If you are the executor you must apply in writing to the Wellington High Court for probate to be granted in your favour. Usually you apply through a lawyer.
If no-one is contesting the will, you would apply 'ex parte' (i.e. 'without notice'), which means you don’t have to notify anyone else that you are applying. This is called an application for 'probate in common form'.
The application must be in a specific format, as required under the High Court Rules.

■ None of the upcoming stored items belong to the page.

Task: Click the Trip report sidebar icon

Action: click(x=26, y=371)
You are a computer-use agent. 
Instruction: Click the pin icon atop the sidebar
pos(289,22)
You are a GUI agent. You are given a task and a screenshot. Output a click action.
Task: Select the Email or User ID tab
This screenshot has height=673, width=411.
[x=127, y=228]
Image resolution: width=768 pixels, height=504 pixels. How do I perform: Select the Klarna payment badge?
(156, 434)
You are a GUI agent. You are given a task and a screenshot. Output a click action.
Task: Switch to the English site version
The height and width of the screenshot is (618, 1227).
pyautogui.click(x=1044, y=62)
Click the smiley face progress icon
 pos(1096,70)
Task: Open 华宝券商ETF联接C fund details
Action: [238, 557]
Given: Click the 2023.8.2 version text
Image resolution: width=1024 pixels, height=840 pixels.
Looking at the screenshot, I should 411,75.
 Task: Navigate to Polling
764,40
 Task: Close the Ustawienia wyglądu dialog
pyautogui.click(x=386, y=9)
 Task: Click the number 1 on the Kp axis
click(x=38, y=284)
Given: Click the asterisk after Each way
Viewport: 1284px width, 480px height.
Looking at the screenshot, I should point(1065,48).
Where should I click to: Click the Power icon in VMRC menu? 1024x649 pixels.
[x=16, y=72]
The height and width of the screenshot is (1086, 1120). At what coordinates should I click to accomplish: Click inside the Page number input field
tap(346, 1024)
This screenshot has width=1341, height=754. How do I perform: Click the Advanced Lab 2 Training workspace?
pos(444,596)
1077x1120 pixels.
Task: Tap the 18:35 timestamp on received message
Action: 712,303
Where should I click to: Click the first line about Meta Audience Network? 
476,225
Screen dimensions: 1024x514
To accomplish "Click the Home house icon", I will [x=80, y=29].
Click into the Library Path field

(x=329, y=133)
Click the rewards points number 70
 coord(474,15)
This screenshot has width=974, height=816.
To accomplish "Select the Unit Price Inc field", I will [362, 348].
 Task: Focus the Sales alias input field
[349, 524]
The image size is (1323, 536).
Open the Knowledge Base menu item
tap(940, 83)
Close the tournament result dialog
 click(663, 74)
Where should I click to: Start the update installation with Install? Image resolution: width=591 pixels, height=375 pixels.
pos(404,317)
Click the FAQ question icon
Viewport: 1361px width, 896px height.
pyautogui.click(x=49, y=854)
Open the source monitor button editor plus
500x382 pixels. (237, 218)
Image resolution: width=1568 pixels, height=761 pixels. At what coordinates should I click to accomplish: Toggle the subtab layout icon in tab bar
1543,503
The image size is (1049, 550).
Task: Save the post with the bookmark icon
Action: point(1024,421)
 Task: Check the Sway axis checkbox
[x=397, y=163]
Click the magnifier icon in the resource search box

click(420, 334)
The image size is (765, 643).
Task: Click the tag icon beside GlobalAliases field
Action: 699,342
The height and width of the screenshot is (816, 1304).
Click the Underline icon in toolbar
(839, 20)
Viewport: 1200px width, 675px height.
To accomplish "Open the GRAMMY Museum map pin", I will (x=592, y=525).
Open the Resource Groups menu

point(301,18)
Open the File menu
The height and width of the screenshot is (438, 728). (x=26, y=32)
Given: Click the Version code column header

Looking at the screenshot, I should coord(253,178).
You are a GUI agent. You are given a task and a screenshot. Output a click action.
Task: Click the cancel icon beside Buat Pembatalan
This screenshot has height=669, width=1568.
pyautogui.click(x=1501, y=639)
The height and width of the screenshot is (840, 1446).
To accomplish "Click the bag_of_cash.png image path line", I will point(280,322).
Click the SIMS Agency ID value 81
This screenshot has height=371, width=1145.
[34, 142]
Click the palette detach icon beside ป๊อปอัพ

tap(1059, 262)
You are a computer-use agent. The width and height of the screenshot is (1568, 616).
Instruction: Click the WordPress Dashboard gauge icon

You’ll also need to pay an application fee, and file the following documents with the Registrar of the High Court:
- The original will (i.e. not a copy)
- An affidavit (a statement sworn before a lawyer, registrar or JP) by you, which:
- contains evidence that the person who made the will has died (e.g. a sworn statement by someone who attended the funeral or saw the deceased’s body, a death certificate - a certified copy may be acceptable)
- contains evidence of where the deceased was living when they died
- states that the will is the deceased’s last will.
It generally takes around four to six weeks for the High Court to process the application but it could take longer if the High Court is busy or a complicated affidavit is required.
If someone is contesting the will, you would need file for probate “in solemn form”. In this case there is a trial at High Court, for which you will probably need legal advice.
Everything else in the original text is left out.